(STORED DATA)
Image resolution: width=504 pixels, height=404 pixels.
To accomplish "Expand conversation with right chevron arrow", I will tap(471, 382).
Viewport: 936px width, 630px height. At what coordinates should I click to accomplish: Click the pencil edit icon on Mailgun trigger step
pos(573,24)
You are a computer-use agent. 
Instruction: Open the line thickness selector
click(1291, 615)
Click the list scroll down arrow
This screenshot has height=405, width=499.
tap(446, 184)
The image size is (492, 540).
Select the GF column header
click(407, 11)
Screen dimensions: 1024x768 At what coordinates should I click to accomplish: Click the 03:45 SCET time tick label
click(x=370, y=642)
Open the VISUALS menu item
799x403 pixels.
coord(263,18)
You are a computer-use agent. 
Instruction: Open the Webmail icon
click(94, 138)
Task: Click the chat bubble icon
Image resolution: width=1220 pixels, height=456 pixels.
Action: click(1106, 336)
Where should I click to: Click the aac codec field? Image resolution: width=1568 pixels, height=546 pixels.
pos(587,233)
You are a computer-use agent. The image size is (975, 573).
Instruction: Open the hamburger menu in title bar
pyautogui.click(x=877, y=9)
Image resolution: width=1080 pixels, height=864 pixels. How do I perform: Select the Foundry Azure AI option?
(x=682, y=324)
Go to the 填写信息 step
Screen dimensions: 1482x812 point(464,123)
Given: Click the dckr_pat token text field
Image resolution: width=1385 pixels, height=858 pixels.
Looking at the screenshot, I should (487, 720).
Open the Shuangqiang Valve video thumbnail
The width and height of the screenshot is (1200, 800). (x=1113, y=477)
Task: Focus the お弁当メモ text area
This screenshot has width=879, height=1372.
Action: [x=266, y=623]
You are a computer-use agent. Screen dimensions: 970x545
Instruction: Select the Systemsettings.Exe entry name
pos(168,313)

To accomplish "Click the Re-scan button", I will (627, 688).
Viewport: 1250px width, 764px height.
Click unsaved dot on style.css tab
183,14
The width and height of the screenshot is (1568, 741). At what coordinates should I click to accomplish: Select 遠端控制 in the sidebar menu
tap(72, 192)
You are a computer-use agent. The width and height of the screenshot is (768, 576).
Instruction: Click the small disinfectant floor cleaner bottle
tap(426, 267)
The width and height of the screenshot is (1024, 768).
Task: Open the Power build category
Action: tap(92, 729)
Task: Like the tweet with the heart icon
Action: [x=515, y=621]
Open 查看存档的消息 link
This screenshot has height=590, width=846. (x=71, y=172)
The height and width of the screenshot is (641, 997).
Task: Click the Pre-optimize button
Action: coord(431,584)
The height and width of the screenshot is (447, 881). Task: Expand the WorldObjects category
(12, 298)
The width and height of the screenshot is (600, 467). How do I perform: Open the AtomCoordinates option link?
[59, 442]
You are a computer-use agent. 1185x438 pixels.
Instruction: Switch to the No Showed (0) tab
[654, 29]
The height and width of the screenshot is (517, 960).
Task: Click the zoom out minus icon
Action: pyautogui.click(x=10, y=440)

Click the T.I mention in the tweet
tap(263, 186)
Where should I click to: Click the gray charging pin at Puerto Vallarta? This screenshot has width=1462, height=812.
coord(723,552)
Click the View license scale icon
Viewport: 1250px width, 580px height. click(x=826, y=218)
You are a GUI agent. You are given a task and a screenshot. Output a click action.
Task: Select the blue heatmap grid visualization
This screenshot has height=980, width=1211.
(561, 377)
(End STORED DATA)
#### TASK DESCRIPTION:
What this exercise asks for is an exact copy of all the records.

#### SOLUTION:
Image resolution: width=504 pixels, height=404 pixels.
To accomplish "Expand conversation with right chevron arrow", I will tap(471, 382).
Viewport: 936px width, 630px height. At what coordinates should I click to accomplish: Click the pencil edit icon on Mailgun trigger step
pos(573,24)
You are a computer-use agent. 
Instruction: Open the line thickness selector
click(1291, 615)
Click the list scroll down arrow
This screenshot has height=405, width=499.
tap(446, 184)
The image size is (492, 540).
Select the GF column header
click(407, 11)
Screen dimensions: 1024x768 At what coordinates should I click to accomplish: Click the 03:45 SCET time tick label
click(x=370, y=642)
Open the VISUALS menu item
799x403 pixels.
coord(263,18)
You are a computer-use agent. 
Instruction: Open the Webmail icon
click(94, 138)
Task: Click the chat bubble icon
Image resolution: width=1220 pixels, height=456 pixels.
Action: click(1106, 336)
Where should I click to: Click the aac codec field? Image resolution: width=1568 pixels, height=546 pixels.
pos(587,233)
You are a computer-use agent. The image size is (975, 573).
Instruction: Open the hamburger menu in title bar
pyautogui.click(x=877, y=9)
Image resolution: width=1080 pixels, height=864 pixels. How do I perform: Select the Foundry Azure AI option?
(x=682, y=324)
Go to the 填写信息 step
Screen dimensions: 1482x812 point(464,123)
Given: Click the dckr_pat token text field
Image resolution: width=1385 pixels, height=858 pixels.
Looking at the screenshot, I should (487, 720).
Open the Shuangqiang Valve video thumbnail
The width and height of the screenshot is (1200, 800). (x=1113, y=477)
Task: Focus the お弁当メモ text area
This screenshot has width=879, height=1372.
Action: [x=266, y=623]
You are a computer-use agent. Screen dimensions: 970x545
Instruction: Select the Systemsettings.Exe entry name
pos(168,313)

To accomplish "Click the Re-scan button", I will (627, 688).
Viewport: 1250px width, 764px height.
Click unsaved dot on style.css tab
183,14
The width and height of the screenshot is (1568, 741). At what coordinates should I click to accomplish: Select 遠端控制 in the sidebar menu
tap(72, 192)
You are a computer-use agent. The width and height of the screenshot is (768, 576).
Instruction: Click the small disinfectant floor cleaner bottle
tap(426, 267)
The width and height of the screenshot is (1024, 768).
Task: Open the Power build category
Action: tap(92, 729)
Task: Like the tweet with the heart icon
Action: [x=515, y=621]
Open 查看存档的消息 link
This screenshot has height=590, width=846. (x=71, y=172)
The height and width of the screenshot is (641, 997).
Task: Click the Pre-optimize button
Action: coord(431,584)
The height and width of the screenshot is (447, 881). Task: Expand the WorldObjects category
(12, 298)
The width and height of the screenshot is (600, 467). How do I perform: Open the AtomCoordinates option link?
[59, 442]
You are a computer-use agent. 1185x438 pixels.
Instruction: Switch to the No Showed (0) tab
[654, 29]
The height and width of the screenshot is (517, 960).
Task: Click the zoom out minus icon
Action: pyautogui.click(x=10, y=440)

Click the T.I mention in the tweet
tap(263, 186)
Where should I click to: Click the gray charging pin at Puerto Vallarta? This screenshot has width=1462, height=812.
coord(723,552)
Click the View license scale icon
Viewport: 1250px width, 580px height. click(x=826, y=218)
You are a GUI agent. You are given a task and a screenshot. Output a click action.
Task: Select the blue heatmap grid visualization
This screenshot has height=980, width=1211.
(561, 377)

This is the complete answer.